Mumtaz Mahal (24 605907) beats them all hands down, and has awards to prove it. Located on Qurum's hilltop, it has sweeping views of the coast and city below. This makes it an unrivalled nocturnal spot, so booking is essential. The Indian cuisine is top-notch, service friendly and professional and the wine list very respectable. It excels at seafood but I rarely resist the Chennai murg masala (boneless chicken with coconut, curry leaves and black pepper).

Where would you send a first-time visitor?
The soaring Grand Mosque (completed in 2001) is a stunning showcase of expertly crafted Islamic design features. It also contains the world's largest Persian carpet, a blindingly extravagant Swarovski crystal chandelier and surprising hi-tech details.

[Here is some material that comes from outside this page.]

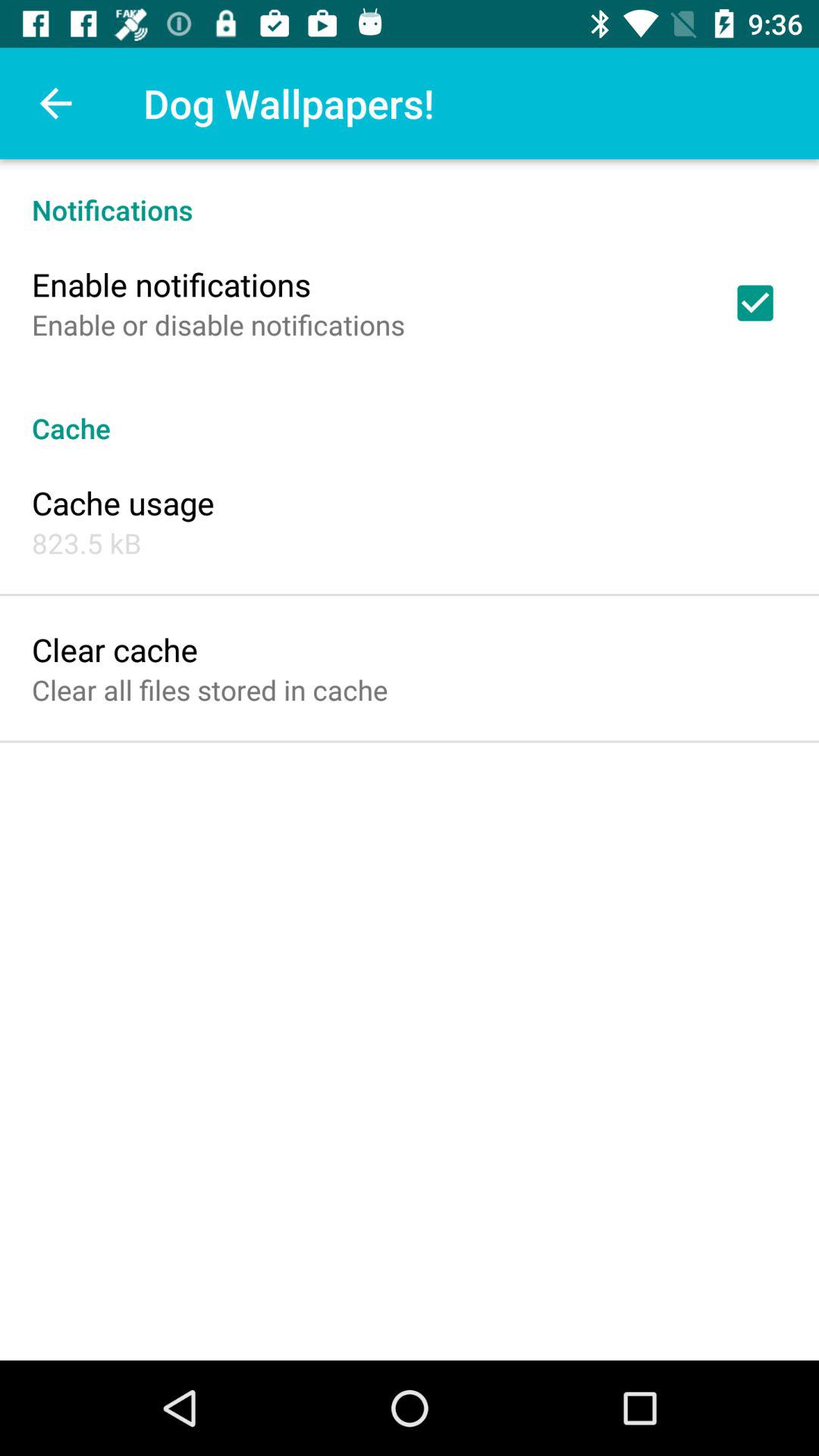
click on check box (755, 302)
Given the description of an element on the screen output the (x, y) to click on. 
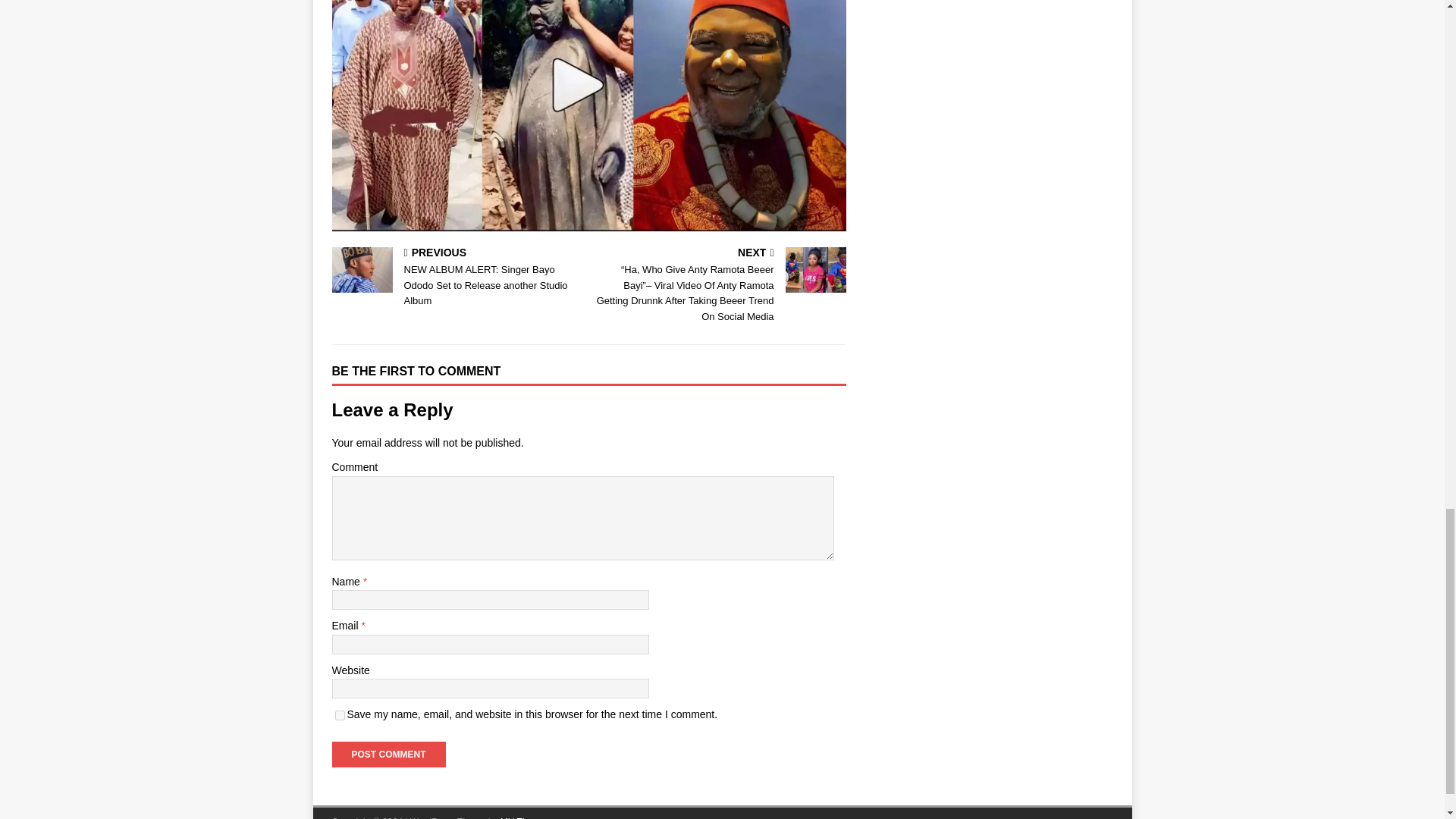
Post Comment (388, 754)
yes (339, 715)
Post Comment (388, 754)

What would you tell them to avoid?
Any hypermarket or shopping mall that a local tells you is fantastic: it won't be.

Public transport or taxi?
With a distance to cover of about 25 miles from west to east, you really need wheels. Taxis are easy to come by, safe and reasonably priced.

Handbag or moneybelt?
Definitely a handbag, as chic as can be in this prosperous society. Many women in full black niqab clutch Chanel or Gucci.

What should I take home?
Frankincense, in-your-face jewellery (old Bedouin silver or glowing 24-carat gold, both sold by the weight), a khanjar (beautifully crafted Omani silver dagger), or attar (essential oil) in a whimsical glass bottle and spices. The best place for all this is the Muttrah souk, though bargaining is essential. For dazzling modern necklaces of semi-precious stones go to the Rawabi Craft Shop (24 712500).

And if I've only time for one shop?
Muscat Turath, the proverbial Aladdin's Cave at the heart of Muttrah souk, which has a wonderful array of antiques, silver and chunky jewellery - you can spend anything from a few pounds to a few thousand.